Before trying compression, there are some other tricks you might like to try. Start with the cable. Keep it as short as possible to reduce any signal degradation. And while you are about it, try unplugging anything else that shares the line.

"There will be various bottlenecks within your computer system, and one of those might be the amount of system memory," said Mr Charlesworth.

"The memory is used to cache the pages, to store them temporarily, so that when you click on forward or back buttons on the browser they come up instantly. If they've dropped out of the cache because it isn't big enough, because you've not got enough memory, then the machine has to go and get them from the website again."

You have control over the amount of hard disk space given over to this kind of caching. The more there is, the less work your modem will have to do.

Off-peak surfing

Even if everything is running fine at your end, general internet traffic may clog up the browsing experience.

The US in particular has an awful lot of users, so if you want a faster service, go online when America is asleep.

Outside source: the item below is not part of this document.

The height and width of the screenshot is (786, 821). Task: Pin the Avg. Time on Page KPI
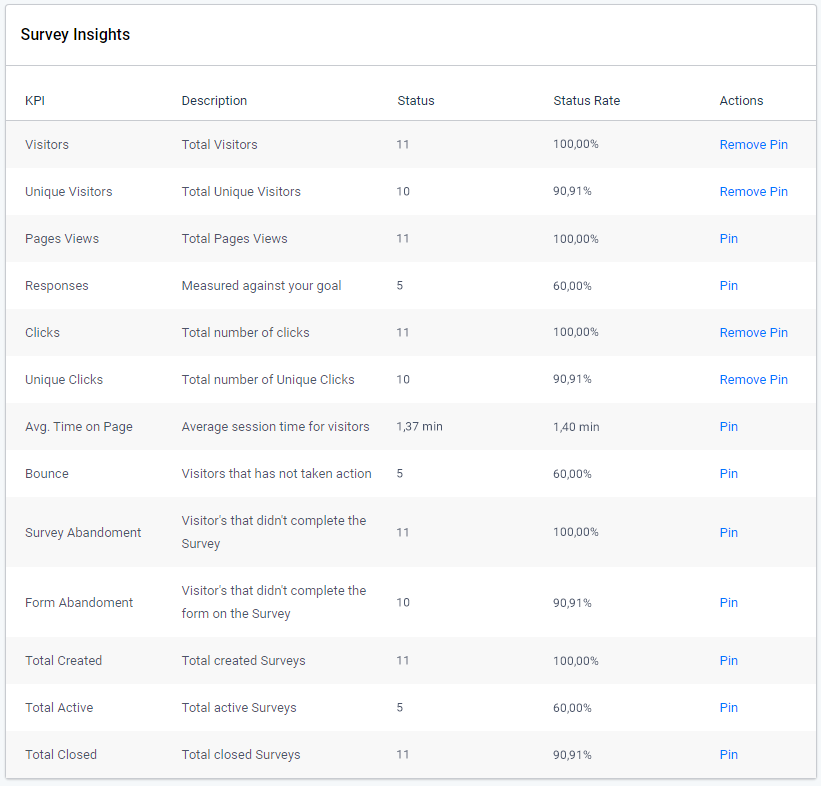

"One of the really simple ways of increasing speed is to turn off the graphics in your browser," said Mr Charlesworth. "This sounds quite mad because it means all you will get is the text.

"The page that you are asking your computer to download comes down much more quickly because it has not just the pictures stripped out, but all those little animated graphics, the gifs, which take up a huge amount of bandwidth when they're loading."

Different modems need different commands to control them, and this is handled by the modem's driver. Every so often these driver programs are updated with better and faster technology.

So find out who makes your modem, and look for a new version to download. Microsoft's Windows update page is a good place to start.

But at the end of the day, there is only so much that can be done to speed up what is becoming an archaic way of getting online.